■ 抜粋

○ ○ ○ ○

量子科学技術研究開発機構(量研機構)と日立製作所などの大手電機メーカー4社は13日、次世代のがん治療装置を共同開発すると発表した。この日開発協定を結んだ。開発するのは、重粒子線治療装置と呼ぶ装置で、今後10年にわたり小型化や製造コストの引き下げに共同で取り組む。重粒子線装置は日本が技術的に先行しており、今後はオールジャパン体制で普及を目指す。
粒子線治療装置は、大型の加速器を使って極めて小さい粒子を患部に照射し、がん細胞を破壊する仕組み。ピンポイントで病巣をたたくため体への負担が少ないとされる。このうち重粒子線装置は、炭素の原子核などの重粒子を使うもので、ほかの方式に比べて照射の回数を抑えられるのが特長だ。
開発には量研機構と日立のほか、三菱電機と東芝、住友重機械工業が参加。従来装置は設置に体育館ほどの面積が必要だったが、超電導材料や大出力レーザーの活用で縦10メートル×横20メートル程度に小型化する。また、100億円以上かかる製造コストは、80億円以下に引き下げることを目指す。協定に伴い、各社で研究費を分担し、中核となる技術を共有する。
重粒子線装置は、日本で5台が稼働しているが、海外は水素の原子核を用いる陽子線装置が中心で、ほとんど利用されていない。ただ、小型化や製造コストの大幅な引き下げが進めば、一般の病院にも装置を普及させられる期待がある。重粒子線による治療費は250万~300万円かかるが、100万円程度に削減できる可能性があるという。
20年後には世界市場が1兆円に膨らむとの見方もある。

○ ○ ○ ○

■ 課題 1
抜粋で、共同開発によって引き下げを目指す製造コストの目標額はいくらか。
■ 課題 2
抜粋によると、粒子線治療は体への負担が少ないとされる。その理由を説明せよ。

■ データ欄
○ ○ ○ ○

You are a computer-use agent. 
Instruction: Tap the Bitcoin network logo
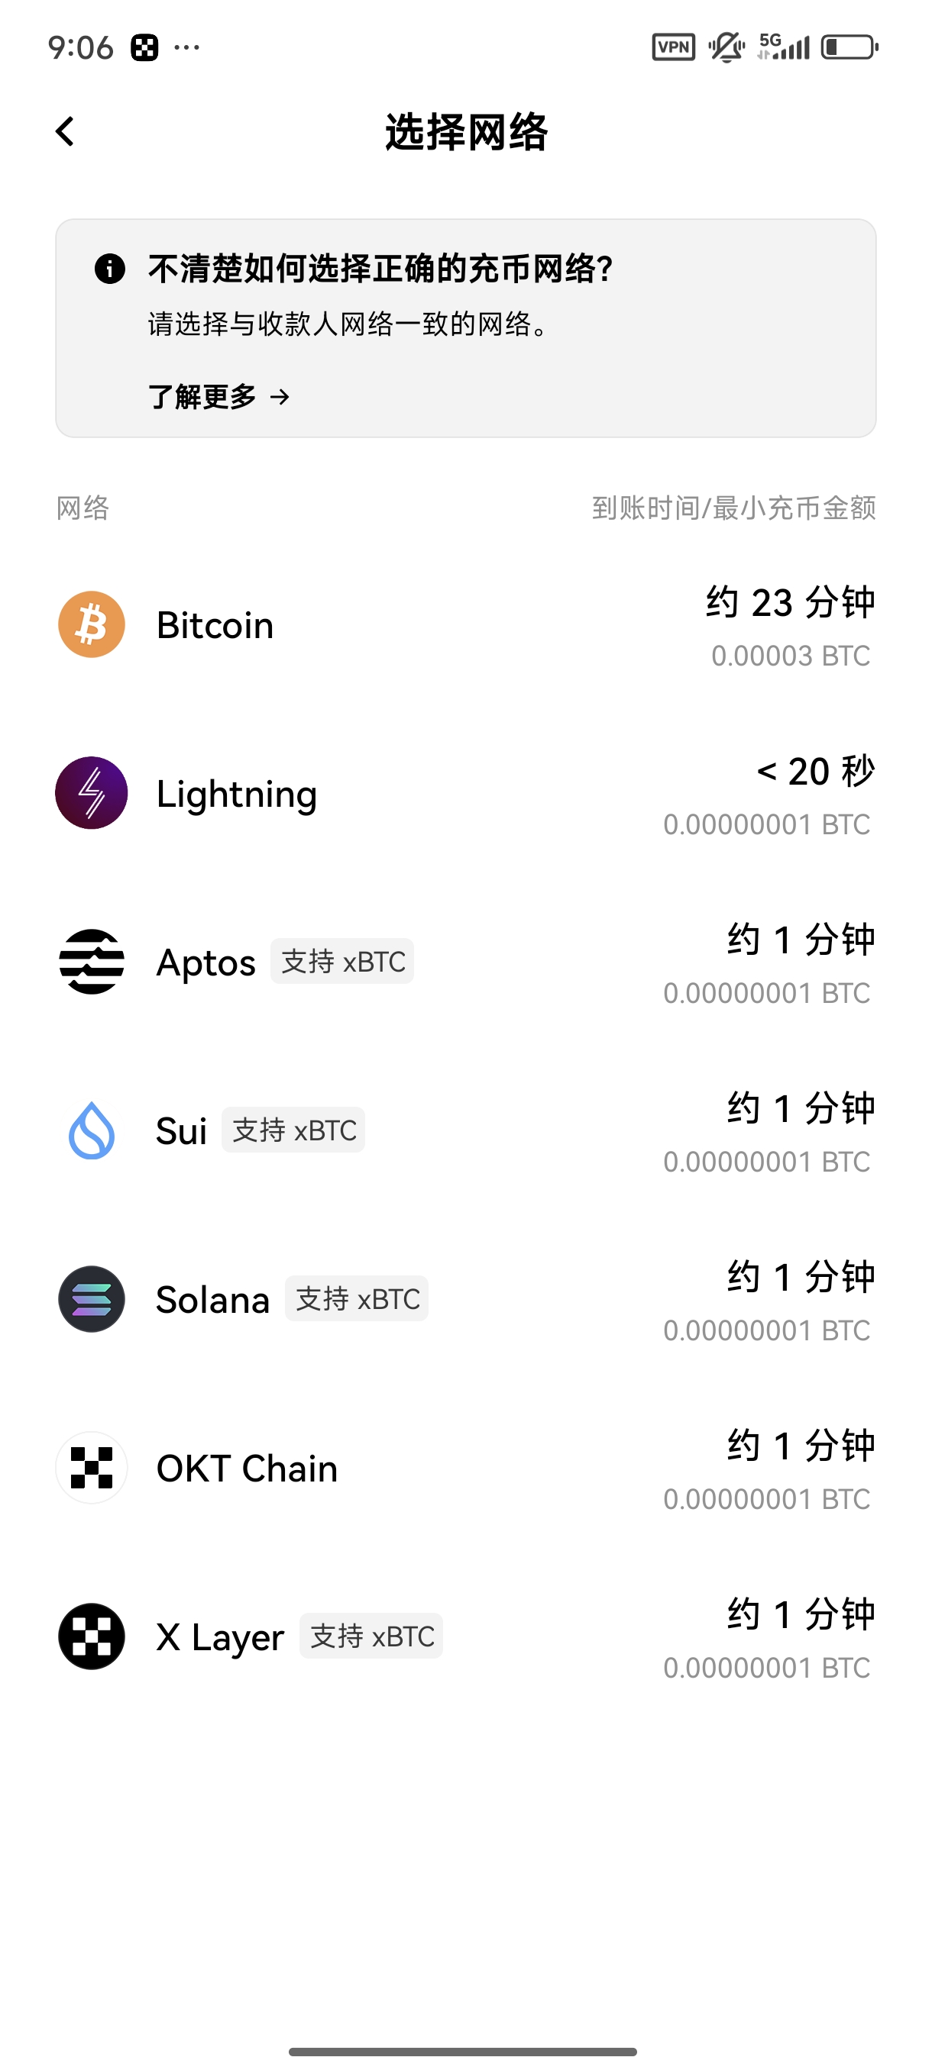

○ ○ ○ ○

■ 解答欄 1
80億円以下。

■ 解答欄 2
粒子線治療は、極めて小さい粒子を患部に照射してがん細胞を破壊する。ピンポイントで病巣をたたくため、体への負担が少ないとされる。